▶ [Exercise objective]
All lines from the one bearing "Instruction: Uncheck the" through the end of the data below must be printed exactly as they stand, with pictures removed.

[[ Task inputs, beginning ]]

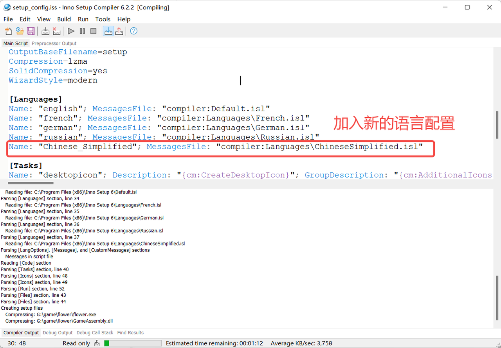Screen dimensions: 501x348
Task: Open the Tools menu
Action: pyautogui.click(x=103, y=19)
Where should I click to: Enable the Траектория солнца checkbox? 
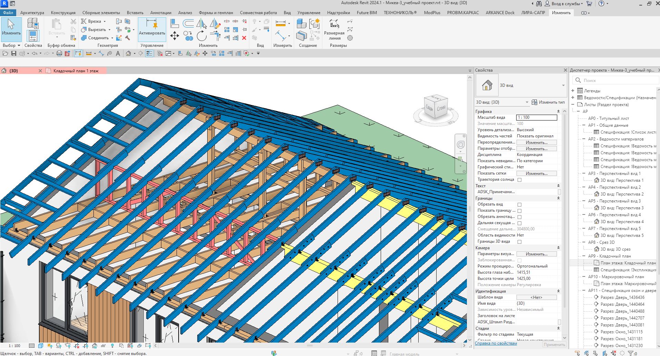(519, 180)
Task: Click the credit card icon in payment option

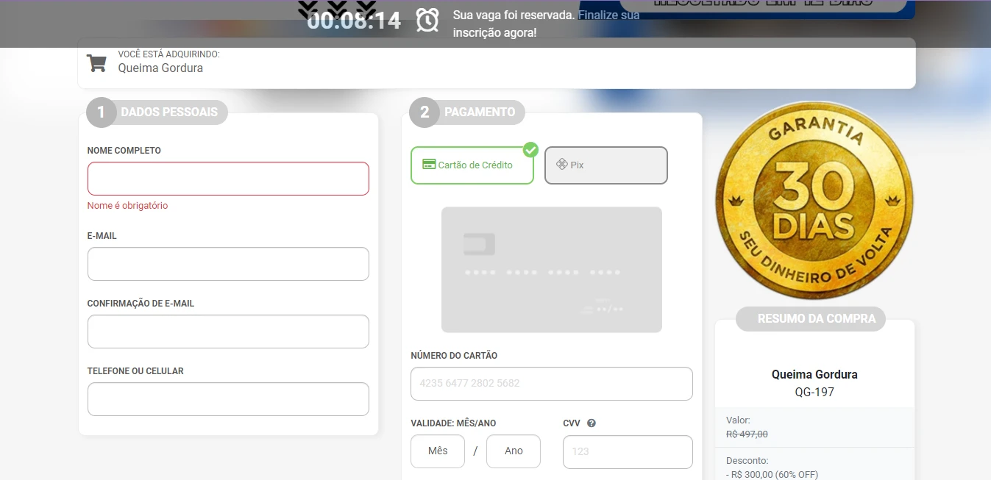Action: (429, 164)
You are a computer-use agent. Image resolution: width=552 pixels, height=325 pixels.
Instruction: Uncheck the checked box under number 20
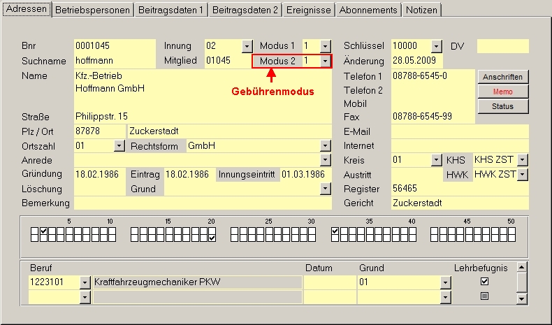212,238
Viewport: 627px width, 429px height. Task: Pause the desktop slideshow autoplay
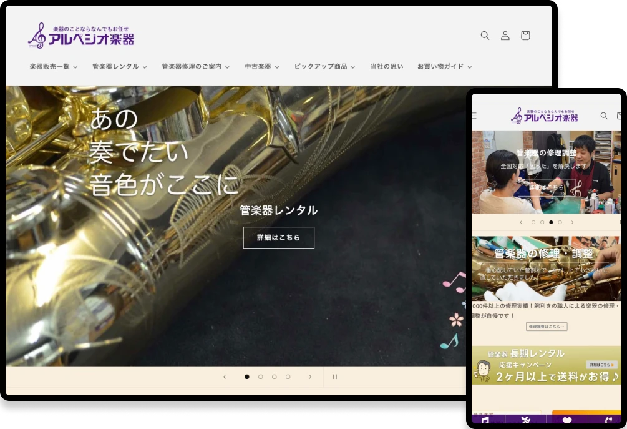coord(335,377)
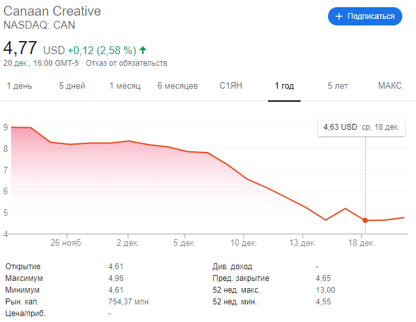Choose the 6 месяцев range tab
This screenshot has height=322, width=416.
[177, 86]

[[ Task inputs, end ]]

▶ [Task output]
Instruction: Uncheck the checked box under number 20
212,238
Viewport: 627px width, 429px height. Task: Pause the desktop slideshow autoplay
coord(335,377)
Choose the 6 месяцев range tab
This screenshot has height=322, width=416.
[177, 86]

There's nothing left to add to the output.